There’s one thing about education that seems odd to me. Why don’t teachers get together more across grade levels? Even in college preparatory programs, each chunk of educational programs diverge from the others. Elementary majors head one way, middle school to another and secondary to yet another. Perhaps education majors meet occasionally in a seminar, but for the most part, once future teachers declare a grade level they want to teach, they disembark the ship of inclusion and step foot on one of three islands of isolation.
So strange is the island-like structure of the education profession that on the rare occasion we all do get together in one place, we quickly acknowledge the vast differences in our respective choices. “There is no way I could endure eight hours of little kids grabbing my pant legs and repeating my name over and over again.” “You teach middle school? You are weird. I’m just joking. You, my friend, are a saint.” “I could never teach high school. Those kids are way too big.” On and on it goes, and we laugh and share stories.
Our specialties are affirmed. Our specialties. Even the word itself promotes a sort of isolation that perhaps needs a bit of nudging back into the bottle of good intentions. Now, I am certainly no expert in the matters of logic. I still put my creamer in my mug before the coffee. But I am a story-teller, and whenever I experience a something that points me in the direction of a lesson to learn, I want to share.
The week before Thanksgiving break, I was asked to teach two sixth-grade English classes. Instantly, my gut shook in fear. They’re little and smelly and odd and scary. Here on my island, I am secure. I know how to deal with big kids with big issues, but asking me to step foot into uncharted territory was asking a lot. So, I agreed. I’m always up for a challenge.
Admittedly, though, as the day drew nearer, I got cold feet and tried to cancel.
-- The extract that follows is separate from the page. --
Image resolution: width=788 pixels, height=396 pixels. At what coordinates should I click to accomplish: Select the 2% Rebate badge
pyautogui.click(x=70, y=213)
But a little voice inside – that voice of reason that only appears every so often in this creamer-before-the-coffee kind of brain – overpowered my fear, and I showed up to Richards Middle School ready to teach.
Turns out, sixth graders are fun.
It’s like the connection between their body and their brains is constantly buffering. Whenever I asked a question, almost every hand in the room went up, even if they didn’t know the answer. Sometimes even before I finished the question. And they’re so cute when you call on them, and they don’t know the answer. They hem-haw around, taking dramatic pauses in clear ignorance of the answer, but unwilling to admit that impulsive hand-raise. And their delight in offering their opinion of your shirt, smack dab in the middle of the lesson can throw off your flow, but you can’t help appreciate that particular kind of interruption. And their enthusiastic, inquisitive minds, especially regarding a camera and a tripod, would make any teacher bubble on the inside.
I have no idea if the kids learned anything, but maybe I wasn’t there just for those sixth-graders. Maybe I was there to learn that middle school kids aren’t scary at all, and there are great lessons to be learned when I get off my island. Seeing sixth grade enthusiasm and bravery was refreshing to this teacher who doesn’t get to see those traits very often on my island. (Makes me wonder, though: when do kids lose that enthusiasm and bravery?)
Anyway, knowledge is power, and that time in a sixth-grade English class will certainly make me a better educator moving forward. Perhaps all of us, teachers and non-teachers alike, can figure a way to get off our islands and spend a little more time together.